The layers of colour will emerge and withdraw as the light changes while the materiality of the acrylic sheet will shift from background to foreground and back. The paintings are installed in a room and they depend upon the shifting moods of the day as well as the eye of the beholder. Time and place are decisive factors in the art of Nina Roos, perhaps more so than for most other artists.
Nina Roos has long experience of both the theory and practice of painting. As a very young woman she started studying art history in Helsinki and she financed her studies by making pasties in a large bakery. Precision was needed to press the edges of the pasty together using one’s thumbs and this precision and dedication were later to become hallmarks of her craft as a painter.
Nina Roos trained at the Academy of Fine Arts in Helsinki. She was later appointed professor there and has held a similar post at the Malmö Art Academy. As an artist she is extremely knowledgeable and responsive to all aspects of the art of painting. Early in her career she painted on zinc, covering the metal with paint and expressing herself by reducing and rubbing the paint and exposing the metal. At the beginning of the 1990s she started using acrylic sheet to paint on, a material which she has continued to use ever since.

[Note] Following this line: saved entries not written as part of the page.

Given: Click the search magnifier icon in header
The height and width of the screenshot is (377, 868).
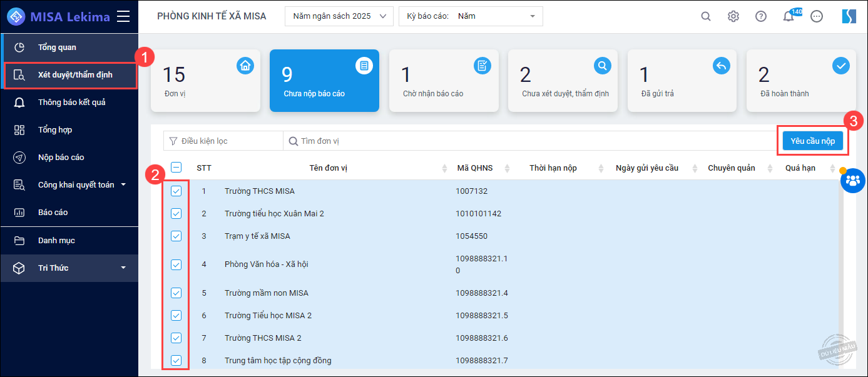Looking at the screenshot, I should pos(705,16).
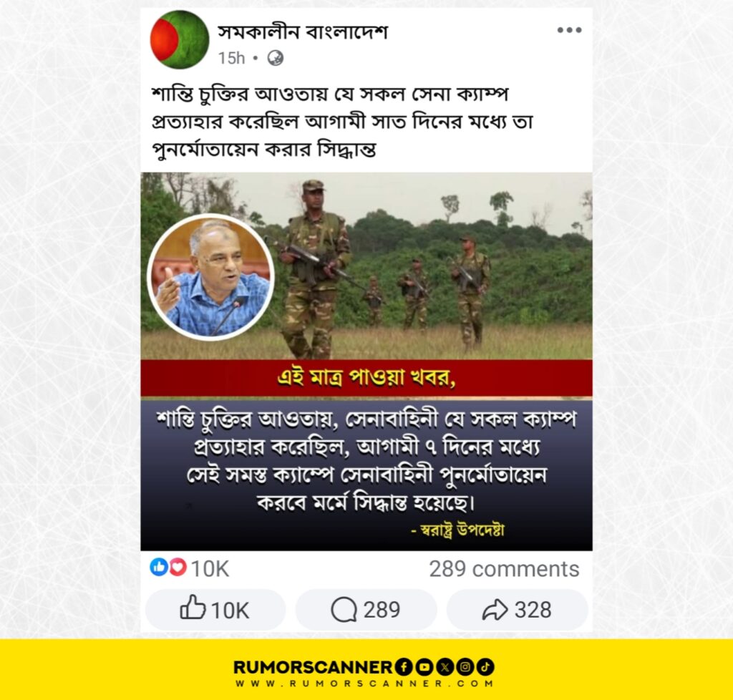Open the RumorScanner TikTok icon
The image size is (733, 700).
click(486, 667)
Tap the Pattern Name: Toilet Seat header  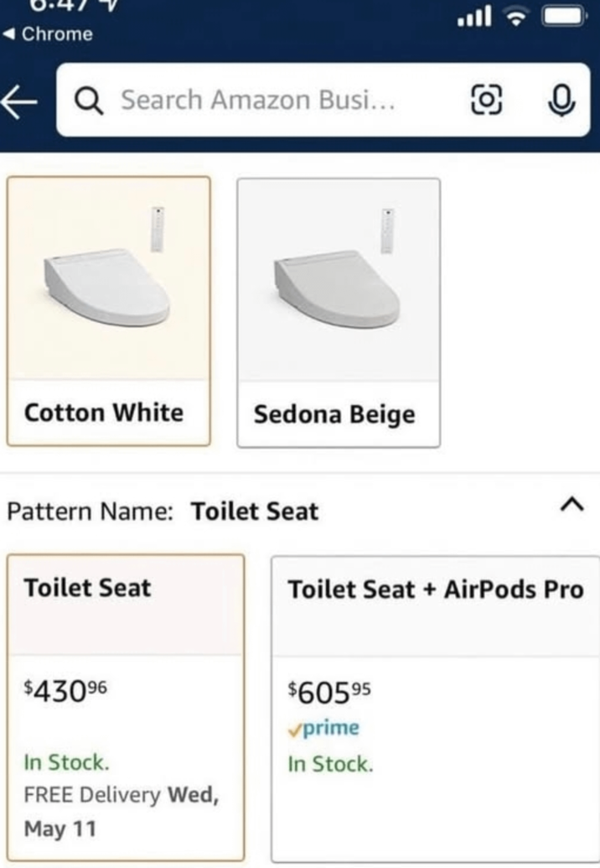[163, 511]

When she exhibited at the Nordic Pavilion in Venice in 1995 she showed works that were almost immaterial in character: a suite of works in three sizes in which she seemed to be striving to reach beyond the visual image, away from narrative and to be seeking a way of painting that is entirely subject to her own terms.
Nina Roos has since pursued the independence of painting even further. She has held a retrospective exhibition at the Kiasma gallery in Helsinki and at Malmö Konsthall and has had numerous solo exhibitions as well as taking part in group shows. It is a long time since she exhibited in Stockholm which makes it all the more important to show this suite of more recent paintings, many of which have not previously left her studio. In these paintings she returns to the radical abstraction of her early works with the difference that she structures the new paintings by means of an image. Though there is still no question of a narrative and, as in the past, the event remains entirely within the painting.

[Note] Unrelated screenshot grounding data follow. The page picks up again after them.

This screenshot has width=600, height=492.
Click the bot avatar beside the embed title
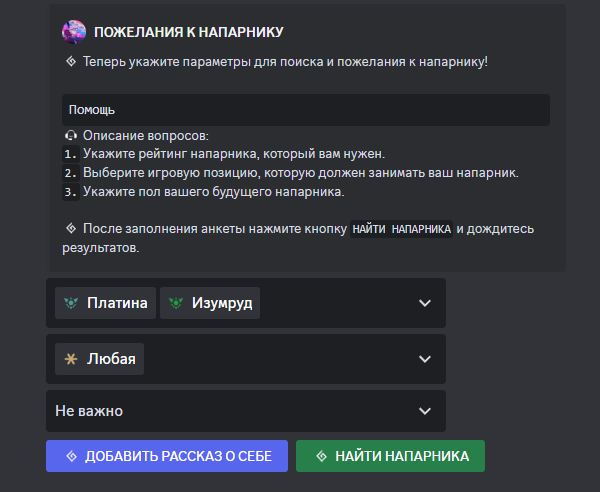coord(74,32)
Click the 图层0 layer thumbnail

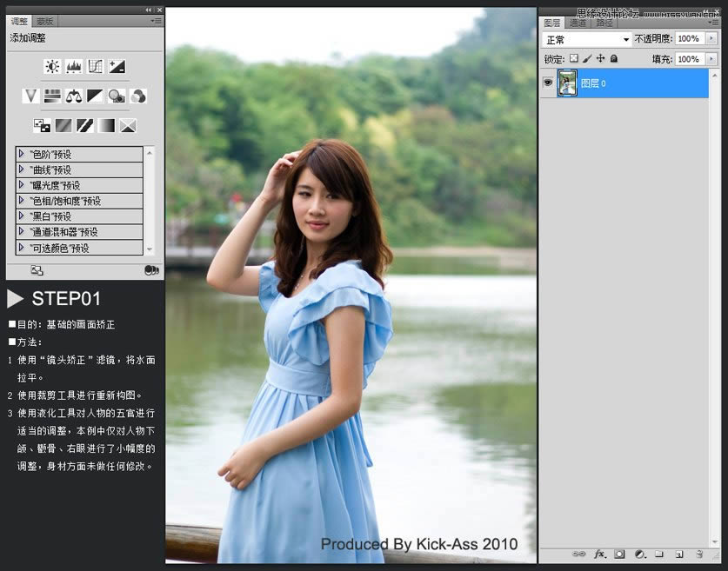pyautogui.click(x=566, y=83)
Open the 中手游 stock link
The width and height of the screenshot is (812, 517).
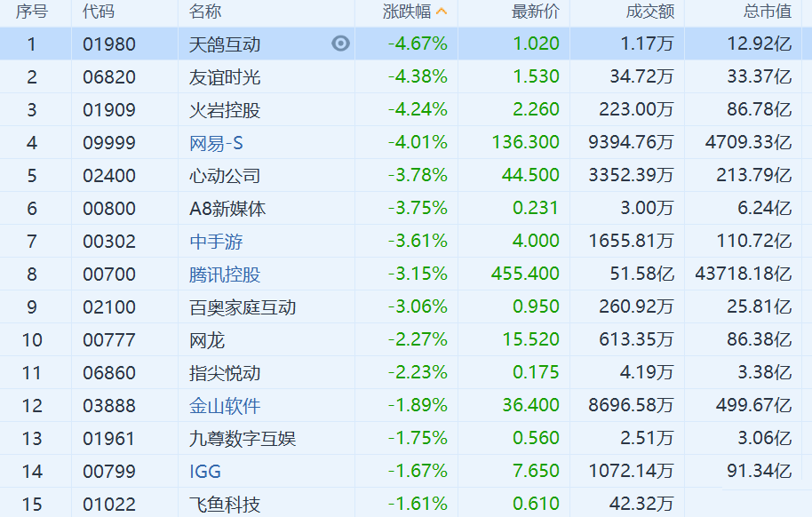coord(216,242)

What is immediately visible in her work is colour. Colour, light, rhythmical repetitions, layer upon layer rises and falls like breathing. Some of the motifs can be decoded: a bag leans in any direction, a stool, a chair, the fur of a tiger. And then? Many have testified to the difficulty, not to say impossibility, of verbalizing Nina Roos’s paintings. There is a visual ambivalence that eludes linguistic explanations, a sensuality that requires time and presence in order to experience the work rather than talking about it. This is naturally a challenge to the critics but it invites the beholder to participate. The paintings are palpable in one sense but, at the same time, they testify to a painterly process whose continuation lies in the eye and experience of the beholder. In Nina Roos’s latest suite of four paintings, which she produced after visiting an extremely isolated Finno-Ugric village somewhere in Russia beyond the Ural Mountains, a board makes itself felt. The board is more real than illusory – while it is not really identical with a board but more of a marker that leads the eye onwards, into and beyond, as though it was a trampoline for the mind. A skein of coloured yarn has been applied to the raw wood, colours taken from the floral shawls that, despite all other indications of poverty, continue to adorn Russian peasant women. A “then” in a village far away transferred to a “now” painted on acrylic sheet. Nina Roos secures the exceptional moments so that the painting starts to exist in itself. The presence of a past and the intimation of a future are found here as parallel traces.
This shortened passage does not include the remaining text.